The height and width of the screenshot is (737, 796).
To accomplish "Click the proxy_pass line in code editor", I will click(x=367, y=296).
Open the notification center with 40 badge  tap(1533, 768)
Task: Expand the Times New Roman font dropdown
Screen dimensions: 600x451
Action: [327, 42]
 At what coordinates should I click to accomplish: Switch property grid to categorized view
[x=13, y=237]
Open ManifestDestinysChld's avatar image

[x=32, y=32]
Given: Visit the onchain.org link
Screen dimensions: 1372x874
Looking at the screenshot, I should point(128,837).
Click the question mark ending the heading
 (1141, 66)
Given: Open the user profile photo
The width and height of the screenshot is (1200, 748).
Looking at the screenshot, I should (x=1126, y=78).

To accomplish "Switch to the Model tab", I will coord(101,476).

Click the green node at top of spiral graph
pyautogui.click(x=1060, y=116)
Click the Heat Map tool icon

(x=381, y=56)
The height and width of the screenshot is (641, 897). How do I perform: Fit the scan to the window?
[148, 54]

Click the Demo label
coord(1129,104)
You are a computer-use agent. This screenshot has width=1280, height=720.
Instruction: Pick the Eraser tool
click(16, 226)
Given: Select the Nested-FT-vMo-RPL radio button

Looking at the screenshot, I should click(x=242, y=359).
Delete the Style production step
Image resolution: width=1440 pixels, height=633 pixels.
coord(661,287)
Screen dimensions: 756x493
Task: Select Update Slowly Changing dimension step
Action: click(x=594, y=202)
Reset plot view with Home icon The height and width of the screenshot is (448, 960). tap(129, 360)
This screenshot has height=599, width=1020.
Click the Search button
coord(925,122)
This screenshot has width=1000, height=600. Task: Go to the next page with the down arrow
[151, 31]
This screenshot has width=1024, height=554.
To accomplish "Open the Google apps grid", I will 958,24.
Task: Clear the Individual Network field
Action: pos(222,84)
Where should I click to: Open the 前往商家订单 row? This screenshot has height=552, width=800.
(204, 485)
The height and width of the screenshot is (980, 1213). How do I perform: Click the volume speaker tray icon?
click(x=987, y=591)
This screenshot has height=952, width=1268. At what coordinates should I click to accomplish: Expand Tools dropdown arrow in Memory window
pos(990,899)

Problem description: In the listing above, find the line containing "The width and", then reproduce it and each line after it through the end, exactly and with nothing added.

Output of the exercise:
The width and height of the screenshot is (1200, 748).
Looking at the screenshot, I should (x=1126, y=78).

To accomplish "Switch to the Model tab", I will coord(101,476).

Click the green node at top of spiral graph
pyautogui.click(x=1060, y=116)
Click the Heat Map tool icon

(x=381, y=56)
The height and width of the screenshot is (641, 897). How do I perform: Fit the scan to the window?
[148, 54]

Click the Demo label
coord(1129,104)
You are a computer-use agent. This screenshot has width=1280, height=720.
Instruction: Pick the Eraser tool
click(16, 226)
Given: Select the Nested-FT-vMo-RPL radio button

Looking at the screenshot, I should click(x=242, y=359).
Delete the Style production step
Image resolution: width=1440 pixels, height=633 pixels.
coord(661,287)
Screen dimensions: 756x493
Task: Select Update Slowly Changing dimension step
Action: click(x=594, y=202)
Reset plot view with Home icon The height and width of the screenshot is (448, 960). tap(129, 360)
This screenshot has height=599, width=1020.
Click the Search button
coord(925,122)
This screenshot has width=1000, height=600. Task: Go to the next page with the down arrow
[151, 31]
This screenshot has width=1024, height=554.
To accomplish "Open the Google apps grid", I will 958,24.
Task: Clear the Individual Network field
Action: pos(222,84)
Where should I click to: Open the 前往商家订单 row? This screenshot has height=552, width=800.
(204, 485)
The height and width of the screenshot is (980, 1213). How do I perform: Click the volume speaker tray icon?
click(x=987, y=591)
This screenshot has height=952, width=1268. At what coordinates should I click to accomplish: Expand Tools dropdown arrow in Memory window
pos(990,899)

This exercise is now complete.